Presentation: Hospital Admissions
Phyll Buchanan has been looking at how infant admissions to hospital relate to infant feeding. Patients are assigned codes on admission making it possible to look for patterns.
There are vast regional differences in breastfeeding rates but Phyll has found that breastfeeding is a natural safety net. From the statistics she studied she found that re-admissions in the first 14 days were not related to breastfeeding.
Any other business
It was noted that once claims about breastfeeding were put into professional medical papers they were very hard to challenge.
Concern was also expressed at the huge growth in the follow-on formula market.
APPG meeting – Tuesday 21 February 2017
This meeting was also held at the House of Commons and chaired by Alison Thewliss, MP.
Kenny Gibson, Head of Commissioning (NHS England) sent his apologies. However those present were able to discuss the fact that support for breastfeeding mothers is still inadequate.
Presentation: the situation in Scotland (NHS)
Leigh-Ann Johnstone gave a presentation on her work as a Breastfeeding Support Worker in a neo-natal unit (NNU) in Lanarkshire. She gives emotional and practical support to mothers. She also organises ante-natal talks within the Maternity Unit and there is some follow-up support on discharge.

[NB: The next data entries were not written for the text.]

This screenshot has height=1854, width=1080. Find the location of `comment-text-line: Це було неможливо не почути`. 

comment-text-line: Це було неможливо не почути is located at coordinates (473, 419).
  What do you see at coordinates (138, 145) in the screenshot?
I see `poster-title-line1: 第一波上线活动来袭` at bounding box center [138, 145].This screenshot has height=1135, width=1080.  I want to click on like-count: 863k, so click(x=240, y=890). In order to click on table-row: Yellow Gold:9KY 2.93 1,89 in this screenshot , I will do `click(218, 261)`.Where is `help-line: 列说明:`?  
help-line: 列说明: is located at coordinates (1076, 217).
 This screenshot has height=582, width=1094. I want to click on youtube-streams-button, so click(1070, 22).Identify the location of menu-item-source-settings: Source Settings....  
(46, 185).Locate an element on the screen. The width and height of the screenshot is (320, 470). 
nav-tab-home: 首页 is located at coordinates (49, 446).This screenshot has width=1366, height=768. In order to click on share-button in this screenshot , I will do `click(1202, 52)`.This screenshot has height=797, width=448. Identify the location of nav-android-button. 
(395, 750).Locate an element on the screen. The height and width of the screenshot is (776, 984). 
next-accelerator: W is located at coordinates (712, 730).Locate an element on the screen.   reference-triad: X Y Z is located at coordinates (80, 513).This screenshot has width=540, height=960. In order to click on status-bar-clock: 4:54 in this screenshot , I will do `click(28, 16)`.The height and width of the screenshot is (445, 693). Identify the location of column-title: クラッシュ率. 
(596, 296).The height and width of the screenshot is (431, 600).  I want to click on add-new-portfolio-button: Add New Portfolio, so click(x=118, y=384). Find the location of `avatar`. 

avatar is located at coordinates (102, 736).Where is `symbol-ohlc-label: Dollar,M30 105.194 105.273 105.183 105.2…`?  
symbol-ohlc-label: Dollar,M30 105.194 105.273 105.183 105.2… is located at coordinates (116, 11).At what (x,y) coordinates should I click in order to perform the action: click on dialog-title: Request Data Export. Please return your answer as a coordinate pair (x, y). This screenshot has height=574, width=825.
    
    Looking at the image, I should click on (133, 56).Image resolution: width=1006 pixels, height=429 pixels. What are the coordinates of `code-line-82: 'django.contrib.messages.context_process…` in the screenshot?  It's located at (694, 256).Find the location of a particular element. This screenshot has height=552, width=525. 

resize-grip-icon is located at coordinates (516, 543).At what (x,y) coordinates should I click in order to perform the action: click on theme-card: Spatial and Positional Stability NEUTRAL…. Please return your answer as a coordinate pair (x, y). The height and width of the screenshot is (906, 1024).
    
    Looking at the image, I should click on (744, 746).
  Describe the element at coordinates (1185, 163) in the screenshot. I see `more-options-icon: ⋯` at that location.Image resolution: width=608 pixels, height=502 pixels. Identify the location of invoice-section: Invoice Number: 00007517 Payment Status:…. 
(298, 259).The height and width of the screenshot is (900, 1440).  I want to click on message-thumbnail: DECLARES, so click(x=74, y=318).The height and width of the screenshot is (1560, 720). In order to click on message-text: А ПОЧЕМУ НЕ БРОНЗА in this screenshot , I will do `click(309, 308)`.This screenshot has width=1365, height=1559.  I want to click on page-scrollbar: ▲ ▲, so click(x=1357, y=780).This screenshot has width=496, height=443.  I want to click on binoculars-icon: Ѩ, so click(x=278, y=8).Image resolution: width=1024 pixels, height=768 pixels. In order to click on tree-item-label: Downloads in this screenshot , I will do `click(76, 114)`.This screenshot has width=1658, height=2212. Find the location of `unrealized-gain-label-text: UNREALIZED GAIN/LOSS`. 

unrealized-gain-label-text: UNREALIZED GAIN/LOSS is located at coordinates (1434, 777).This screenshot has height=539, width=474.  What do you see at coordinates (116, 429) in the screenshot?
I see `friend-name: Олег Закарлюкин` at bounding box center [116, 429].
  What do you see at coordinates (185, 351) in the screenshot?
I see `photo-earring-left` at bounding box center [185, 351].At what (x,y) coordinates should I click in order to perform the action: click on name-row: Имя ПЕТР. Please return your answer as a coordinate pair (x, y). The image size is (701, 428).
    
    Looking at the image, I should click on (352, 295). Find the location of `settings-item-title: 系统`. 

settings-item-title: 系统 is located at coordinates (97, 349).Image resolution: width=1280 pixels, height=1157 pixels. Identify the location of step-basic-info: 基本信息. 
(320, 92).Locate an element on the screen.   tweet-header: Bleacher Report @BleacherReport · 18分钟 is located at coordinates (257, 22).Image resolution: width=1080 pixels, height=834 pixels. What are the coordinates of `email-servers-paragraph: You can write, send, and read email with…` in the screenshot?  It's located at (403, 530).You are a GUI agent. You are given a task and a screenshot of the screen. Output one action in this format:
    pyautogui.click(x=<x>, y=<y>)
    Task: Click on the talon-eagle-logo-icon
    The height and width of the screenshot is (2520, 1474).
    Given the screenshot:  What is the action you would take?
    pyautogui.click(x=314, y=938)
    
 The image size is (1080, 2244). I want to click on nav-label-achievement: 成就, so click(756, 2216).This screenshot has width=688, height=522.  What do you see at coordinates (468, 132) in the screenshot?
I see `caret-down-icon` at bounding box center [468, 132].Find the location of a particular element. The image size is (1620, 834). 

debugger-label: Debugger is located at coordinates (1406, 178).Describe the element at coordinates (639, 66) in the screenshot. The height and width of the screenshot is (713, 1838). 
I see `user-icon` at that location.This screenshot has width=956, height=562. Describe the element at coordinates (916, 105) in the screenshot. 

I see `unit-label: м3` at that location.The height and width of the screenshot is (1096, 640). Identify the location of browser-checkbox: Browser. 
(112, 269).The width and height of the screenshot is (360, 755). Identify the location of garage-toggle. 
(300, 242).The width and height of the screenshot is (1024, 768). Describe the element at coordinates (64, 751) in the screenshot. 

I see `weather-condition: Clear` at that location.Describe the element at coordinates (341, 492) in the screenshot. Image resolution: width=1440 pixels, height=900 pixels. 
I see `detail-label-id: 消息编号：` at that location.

Leigh-Ann has managed to make a real change to attitudes, encouraging kangaroo care and the expression of breastmilk. She also liaises with the donor milk bank.
Within Lanarkshire the overall breastfeeding initiation rate is 44% but within the unit 50% of women express within six hours, and 92% within 24 hours. Expressed breastmilk is seen as medicinal.
Mothers really appreciate the support they are getting.
One attendee noted that this support is also needed in Children’s Hospitals.